NZ's human rights record

Only six months ago, this newspaper reflected on human rights abuses elsewhere in the world and noted many Western countries - including New Zealand - liked to think they were free of atrocities, but were in fact party to varying degrees of human rights abuses.

The newspaper was commenting on findings in Amnesty International's annual report into The State of the World's Human Rights in 2012, which criticised New Zealand for undermining children's rights through high levels of child poverty, women's rights through violence against women; and the rights of asylum-seekers through the introduction of the Immigration Amendment (Mass Arrivals) Bill, with its new powers of detention, into Parliament.

The previous year's Amnesty report made the same findings on child poverty, and others including the possible torture of detainees captured during joint operations in Afghanistan.

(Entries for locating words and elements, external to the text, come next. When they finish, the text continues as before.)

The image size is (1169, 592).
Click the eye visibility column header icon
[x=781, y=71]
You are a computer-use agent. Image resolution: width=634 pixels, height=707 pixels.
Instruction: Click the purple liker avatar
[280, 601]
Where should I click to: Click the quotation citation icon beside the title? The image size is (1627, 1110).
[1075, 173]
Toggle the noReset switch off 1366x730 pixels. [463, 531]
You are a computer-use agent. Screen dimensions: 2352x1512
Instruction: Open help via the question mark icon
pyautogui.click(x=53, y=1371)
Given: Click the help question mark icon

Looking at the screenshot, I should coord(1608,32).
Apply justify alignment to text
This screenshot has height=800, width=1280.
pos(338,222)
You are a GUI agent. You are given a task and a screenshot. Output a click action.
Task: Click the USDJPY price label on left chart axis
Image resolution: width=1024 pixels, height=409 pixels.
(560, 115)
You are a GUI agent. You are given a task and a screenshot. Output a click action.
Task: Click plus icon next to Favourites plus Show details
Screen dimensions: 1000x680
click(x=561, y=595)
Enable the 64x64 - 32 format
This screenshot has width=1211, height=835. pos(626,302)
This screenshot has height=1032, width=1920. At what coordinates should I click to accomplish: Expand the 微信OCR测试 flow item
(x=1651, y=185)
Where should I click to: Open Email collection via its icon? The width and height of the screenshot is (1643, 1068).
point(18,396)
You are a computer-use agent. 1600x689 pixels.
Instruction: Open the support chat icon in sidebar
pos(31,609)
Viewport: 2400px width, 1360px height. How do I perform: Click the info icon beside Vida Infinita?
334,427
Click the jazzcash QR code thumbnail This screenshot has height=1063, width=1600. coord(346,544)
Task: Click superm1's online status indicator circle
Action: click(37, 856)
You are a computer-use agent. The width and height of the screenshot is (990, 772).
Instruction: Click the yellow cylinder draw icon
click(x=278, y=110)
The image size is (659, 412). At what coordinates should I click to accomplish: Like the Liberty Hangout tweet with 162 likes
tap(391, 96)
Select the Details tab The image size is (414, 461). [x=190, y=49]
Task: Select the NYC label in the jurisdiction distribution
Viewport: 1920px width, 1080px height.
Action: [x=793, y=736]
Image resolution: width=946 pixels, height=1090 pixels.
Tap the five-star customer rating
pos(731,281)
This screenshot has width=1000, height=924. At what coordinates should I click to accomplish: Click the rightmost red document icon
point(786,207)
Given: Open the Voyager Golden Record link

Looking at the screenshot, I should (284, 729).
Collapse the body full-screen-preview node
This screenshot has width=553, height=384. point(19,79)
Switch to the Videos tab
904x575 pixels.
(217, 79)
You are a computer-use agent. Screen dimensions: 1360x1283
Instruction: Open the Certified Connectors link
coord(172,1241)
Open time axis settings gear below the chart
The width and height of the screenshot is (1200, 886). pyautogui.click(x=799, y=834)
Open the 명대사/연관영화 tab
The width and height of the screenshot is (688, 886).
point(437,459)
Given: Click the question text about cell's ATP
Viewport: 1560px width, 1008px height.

The child poverty issue remains a significant one, the mass arrivals legislation has been enacted, a report this week was damning about the Government's treatment of some refugees here, and also this week the Human Rights Commission stated human rights ''challenges'' are still being faced by many in the wake of the Canterbury earthquakes.

New Zealand takes 750 refugees per year under the quota system for the UNHCR, the United Nations' Refugee Agency. Those ''quota refugees'' receive various benefits and support under the Government's Refugee Resettlement Strategy.

This week's report by the ChangeMakers Refugee Forum and the National Refugee Network found about 140 ''convention refugees'' taken in each year under the 1951 Refugee Convention after they turn up in New Zealand seeking asylum miss out on those benefits and are facing an array of challenges.

In the wake of the report, the Government has at least said it will consider extending its resettlement services to those refugees, but it seems shameful such people, many of whom will have escaped horrific circumstances most New Zealanders will never have to endure, should face discrimination and hardship in a country which has accepted them and should surely be expected to support them.

There are also continued calls to increase the quota of refugees this country accepts, unchanged for 20 years. Our geographical location means we do not face the problems of mass asylum-seekers arriving, such as those faced by the likes of Turkey, Lebanon, Jordan and Iraq who are sheltering the now more than 2 million refugees fleeing Syria's civil war.

The oft-quoted ''issues'' around accepting refugees - cost and integration - are surely surmountable. Most refugees are committed to finding education and work in their adopted home and bringing up their families with many of the values that attracted them here in the first place and paying back that ''debt'' by contributing to society.

Treating them with fairness and compassion and giving support and understanding in the early stages is fundamental to helping them achieve that.

Another ''wake-up'' call came this week with the release of the Human Rights Commission's report, ''Monitoring Human Rights in the Canterbury Earthquake Recovery''.

Commissioner David Rutherford says although much has been done by the Government to protect the rights of those affected, ''the earthquakes resulted in challenges to the realisation of a range of economic and social rights, such as the right to housing, to an adequate standard of living, health, education and to property.

Civil and political rights such as rights to participation or access to information have also been affected''. He says there are lessons to be learned for the country and makes a raft of recommendations.

The earthquakes have undoubtedly provided the largest domestic challenge undertaken by this country, and it was inevitable it would not all be plain sailing.

But as the United Nations states: ''Human rights don't disappear the moment an earthquake, a hurricane or a tsunami strikes ... during relief and recovery efforts the protection of human rights gains in importance as it can safeguard the dignity of those affected''.

At the very least, the Government needs to dignify the various reports with attention and careful consideration.